Experiment 'my_experiment' already exists. Using the existing experiment.


# 7- We run the training of the Model using an MLflow experiment 

In [8]:
temp_dir = 'temporary_model_dir'

# We use a temporary directory for ModelCheckpoint
with tempfile.TemporaryDirectory() as temp_dir:
    checkpoint_filepath = f"{temp_dir}/best_model.keras"

In [9]:
# We define the ModelCheckpoint callback
model_checkpoint = ModelCheckpoint(
    filepath=checkpoint_filepath,  # Temporary location
    monitor='val_loss',             # Metric to monitor
    save_best_only=True,            # Save only the best model
    save_weights_only=False,        # Save the entire model (architecture + weights)
    mode='min',                     # 'min' for loss
    verbose=1                       # Print saving information
)

In [10]:
# We set the number of epochs
number_of_epochs = 5

# Start a new MLflow run
with mlflow.start_run(experiment_id=experiment_id) as run:
    
    # Unable autologging for the model using the keras autolog to save the model using the .keras file format
    mlflow.keras.autolog()

## [TASKS TO COMPLETE]
[1] In the MLflow training notebook, which metric does the ModelCheckpoint callback monitor?
[2] Using the MLflow training notebook, explain why the ModelCheckpoint callback sets save_weights_only to False.
[3] Continue the MLflow training notebook from the point where it stops.

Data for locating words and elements
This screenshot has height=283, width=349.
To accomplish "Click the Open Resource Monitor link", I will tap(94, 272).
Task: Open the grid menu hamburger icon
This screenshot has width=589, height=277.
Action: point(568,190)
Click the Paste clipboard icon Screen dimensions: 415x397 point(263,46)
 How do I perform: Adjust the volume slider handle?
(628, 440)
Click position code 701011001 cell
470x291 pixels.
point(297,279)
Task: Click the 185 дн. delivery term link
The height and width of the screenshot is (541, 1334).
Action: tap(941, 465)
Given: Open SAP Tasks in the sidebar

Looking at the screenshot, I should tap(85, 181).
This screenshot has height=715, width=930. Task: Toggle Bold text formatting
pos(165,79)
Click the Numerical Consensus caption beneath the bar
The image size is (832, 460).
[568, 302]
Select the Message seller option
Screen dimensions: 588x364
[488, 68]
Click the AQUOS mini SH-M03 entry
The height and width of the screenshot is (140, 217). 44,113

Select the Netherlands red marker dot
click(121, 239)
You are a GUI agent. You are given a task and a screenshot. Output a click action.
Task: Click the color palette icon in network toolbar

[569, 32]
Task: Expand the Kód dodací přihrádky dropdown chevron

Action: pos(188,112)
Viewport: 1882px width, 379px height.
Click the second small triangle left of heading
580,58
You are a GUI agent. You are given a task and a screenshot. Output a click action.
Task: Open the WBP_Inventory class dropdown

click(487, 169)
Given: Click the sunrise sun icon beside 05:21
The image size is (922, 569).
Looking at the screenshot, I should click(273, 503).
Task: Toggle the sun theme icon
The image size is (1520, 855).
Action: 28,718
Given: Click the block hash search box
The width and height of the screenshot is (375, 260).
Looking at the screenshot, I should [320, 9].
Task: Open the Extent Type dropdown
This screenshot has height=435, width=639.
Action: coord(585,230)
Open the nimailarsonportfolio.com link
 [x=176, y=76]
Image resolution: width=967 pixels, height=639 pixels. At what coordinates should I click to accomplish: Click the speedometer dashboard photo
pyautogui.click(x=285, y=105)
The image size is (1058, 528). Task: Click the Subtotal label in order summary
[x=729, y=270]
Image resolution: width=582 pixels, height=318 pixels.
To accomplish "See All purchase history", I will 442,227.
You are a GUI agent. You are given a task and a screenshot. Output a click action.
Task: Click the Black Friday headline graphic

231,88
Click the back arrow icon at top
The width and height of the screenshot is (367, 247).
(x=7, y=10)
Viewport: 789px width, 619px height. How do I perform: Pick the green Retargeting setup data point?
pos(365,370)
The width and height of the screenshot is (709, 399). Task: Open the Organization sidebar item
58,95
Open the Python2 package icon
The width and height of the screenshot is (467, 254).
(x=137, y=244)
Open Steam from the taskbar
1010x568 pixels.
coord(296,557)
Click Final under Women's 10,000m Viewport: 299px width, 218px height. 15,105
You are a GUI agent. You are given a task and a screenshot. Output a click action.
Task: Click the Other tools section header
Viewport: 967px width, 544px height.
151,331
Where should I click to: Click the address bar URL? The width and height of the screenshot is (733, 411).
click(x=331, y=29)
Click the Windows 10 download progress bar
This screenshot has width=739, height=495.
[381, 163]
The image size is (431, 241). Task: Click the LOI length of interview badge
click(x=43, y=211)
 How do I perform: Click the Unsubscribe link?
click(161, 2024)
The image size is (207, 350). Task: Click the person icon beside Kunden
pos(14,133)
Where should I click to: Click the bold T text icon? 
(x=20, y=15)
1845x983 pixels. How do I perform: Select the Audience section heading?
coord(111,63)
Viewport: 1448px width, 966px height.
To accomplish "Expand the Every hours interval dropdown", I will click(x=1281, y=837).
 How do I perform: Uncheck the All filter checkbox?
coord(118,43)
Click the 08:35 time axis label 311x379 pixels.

## [RESPONSES PER TASK]
[1] It monitors 'val_loss'.

[2] Setting save_weights_only to False makes the callback save the entire model rather than only its weights. That means both the architecture and the weights are stored in the checkpoint file.

[3]
    # We train the model
    history = model.fit(
        train_dataset,
        validation_data=val_dataset,
        epochs=number_of_epochs,
        callbacks=[model_checkpoint])

    # Log other parameters    
    mlflow.log_param("model_name", model_name)
    mlflow.log_param("labels", labels)
    mlflow.log_param("start_date", start_date)
    mlflow.log_param("end_date", end_date)
    # Log the dataset as artifact
    mlflow.log_artifact("dataset_csv.csv")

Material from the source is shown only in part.